# Sundance 17- Everything is always wet!



## reedriley8 (Sep 3, 2020)

Same boat, same issues. I keep kayak scupper plugs in the two deck drains, and put ball valves on all the live-well hosing. Seems to work pretty well, but the hatch design is just a flawed one. Probably one of the worst parts of the boat. I'm able to get a pretty dry ride with working the trim tabs properly, just takes some getting used to. I'm happy with the boat overall for the price. Seems to do everything well, but nothing great.


----------



## Kilgore (11 mo ago)

I've reached out to these guys to do replacement hatches. They seem decent and are decently priced.









MarineFab Custom Marine Products


Marine Manufacturing and marine fabrication. American made dive racks, boat storage systems, marine boat hatches, boat panels, custom marine fabrication, starboard boat parts, OEM boat replacement parts, and all things marine! Call today to turn your idea into a finished product!




marinefabfl.com





Other thing is the rod storage. If you are fly fishing, just begging to have the tip broken off of my rod just getting it in and out of storage. And also, if the cockpit floods, the entire bilge is flooding and sinking the boat!

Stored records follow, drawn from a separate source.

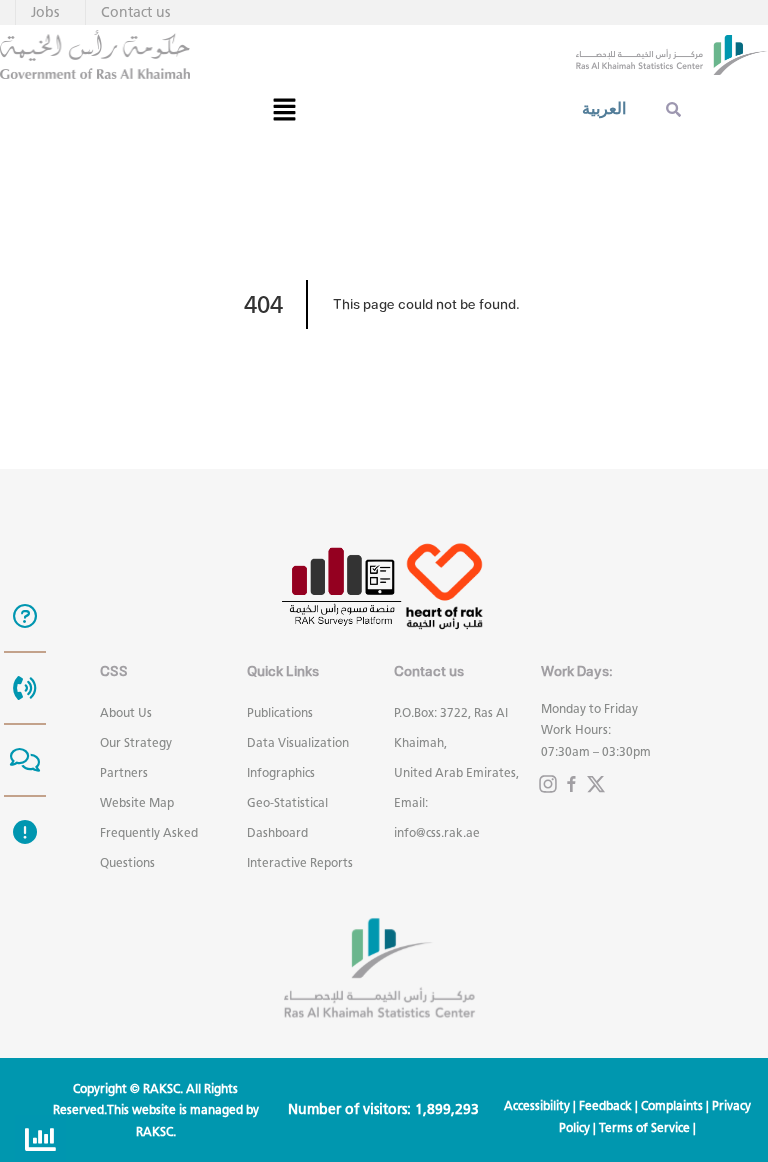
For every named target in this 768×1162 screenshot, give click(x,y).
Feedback (605, 1105)
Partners (124, 772)
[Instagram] (548, 784)
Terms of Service (644, 1127)
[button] (284, 109)
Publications (280, 712)
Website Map (137, 802)
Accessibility (537, 1105)
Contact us (135, 12)
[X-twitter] (596, 784)
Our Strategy (136, 742)
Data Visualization (298, 742)
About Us (126, 712)
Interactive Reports (300, 862)
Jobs (45, 12)
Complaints (672, 1105)
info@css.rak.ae (437, 832)
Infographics (281, 772)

I'm also looking to put a dual bank charger on it, since the trolling motor battery is not charging while the boat is running.


----------



## Kilgore (11 mo ago)

Cutout the side rod holders a lot. That has made life so much better. I would love to add some spray rails but I don’t know if it can be done without separating the top cap.


----------



## Kilgore (11 mo ago)

These should fix the water on deck. It’s a bit of a pain but they are the same size that the factory uses.









Thru Hull 1.5


Stainless Steel Thru Hull




gemlux.com













Duck Bill Scupper Valve And Assembly For 1.5


Looking for a duckbill scupper for your boat project? Shop our boat accessories made from the best marine-grade material today online at Gemlux.




gemlux.com


----------



## Mike Haydon (Dec 19, 2019)

Kilgore said:


> These should fix the water on deck. It’s a bit of a pain but they are the same size that the factory uses.
> 
> 
> 
> ...


How did the duckbills work out? I'm looking at options for my project. I raised the deck to be self bailing and the drains will be about 3" from the water but wanting to make sure when backing I'm not flooding the boat. Thanks, Michael


----------



## BrownDog (Jun 22, 2019)

Best solution is rubber stoppers


----------



## TidalWaters (11 mo ago)

I have a 2014 FX17 and have the same problem. Reaching out to Spyder has been a dead end for me and most dealers won't call me back so I have found plugs that fit my scuppers that work well and I put beefier gaskets around the hatches which has seemed to help keep things dry. 
Great starter skiff for the money Spyder just needs to change a few minor details and it could make a world of difference .


----------



## Kilgore (11 mo ago)

I did the scuppers on a 23 Regulator and it fixed water coming into the cockpit. I’m sure it would do the same here.
Another note, I have to remember to put the drain plugs in the 2 live wells when launching. I’ve replaced the cheap plastic ball valves that supply water, but the wells are still always wet. The only thing I can think of is water is going up the drain into the well on launch 😂


----------